[Stored items]
*** Begin section ***
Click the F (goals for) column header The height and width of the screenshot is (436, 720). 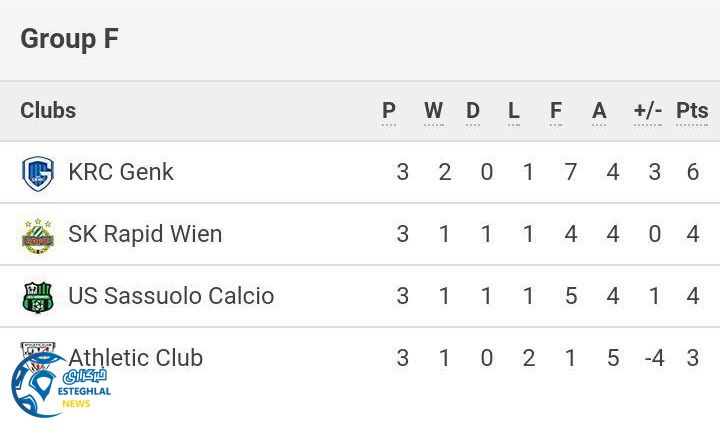(556, 111)
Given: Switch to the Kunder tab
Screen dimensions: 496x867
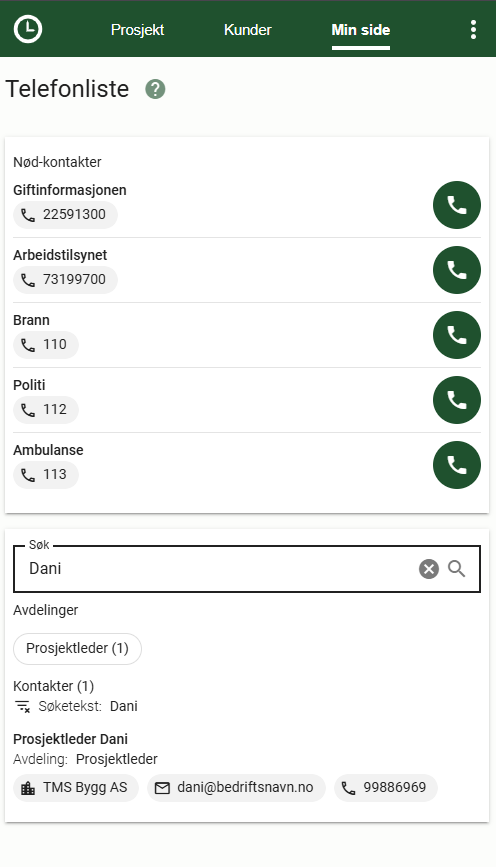Looking at the screenshot, I should [x=248, y=29].
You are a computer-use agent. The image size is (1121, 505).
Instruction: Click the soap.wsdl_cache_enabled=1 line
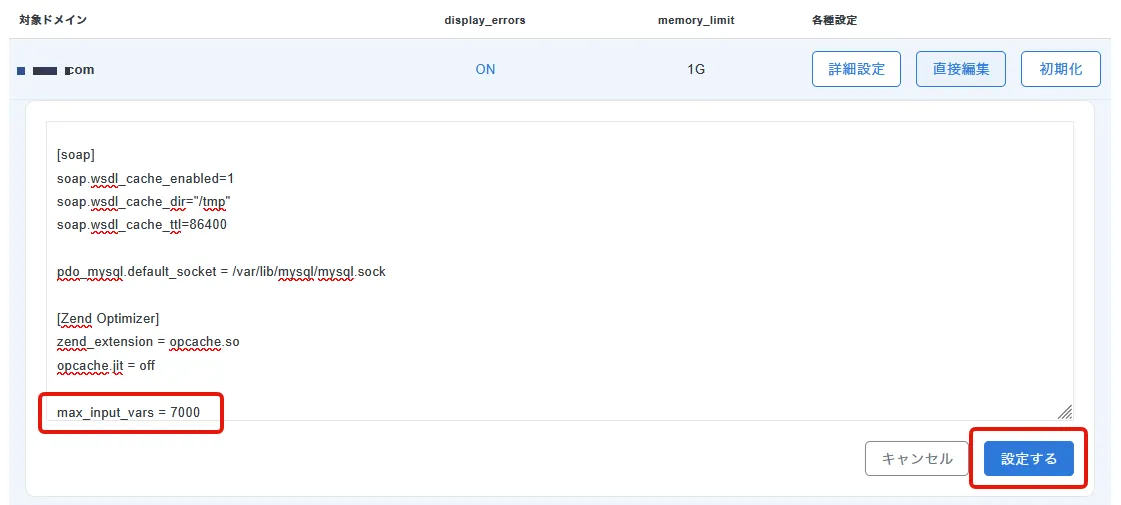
*** End section ***
Write out exactly, please, the lines that start at the one containing "Screen dimensions: 496x867" and run through the final line of the entries, both included, leaving pictures out.

- _OUTPUT OF THE EXERCISE_
Screen dimensions: 496x867
Looking at the screenshot, I should [x=248, y=29].
You are a computer-use agent. The image size is (1121, 505).
Instruction: Click the soap.wsdl_cache_enabled=1 line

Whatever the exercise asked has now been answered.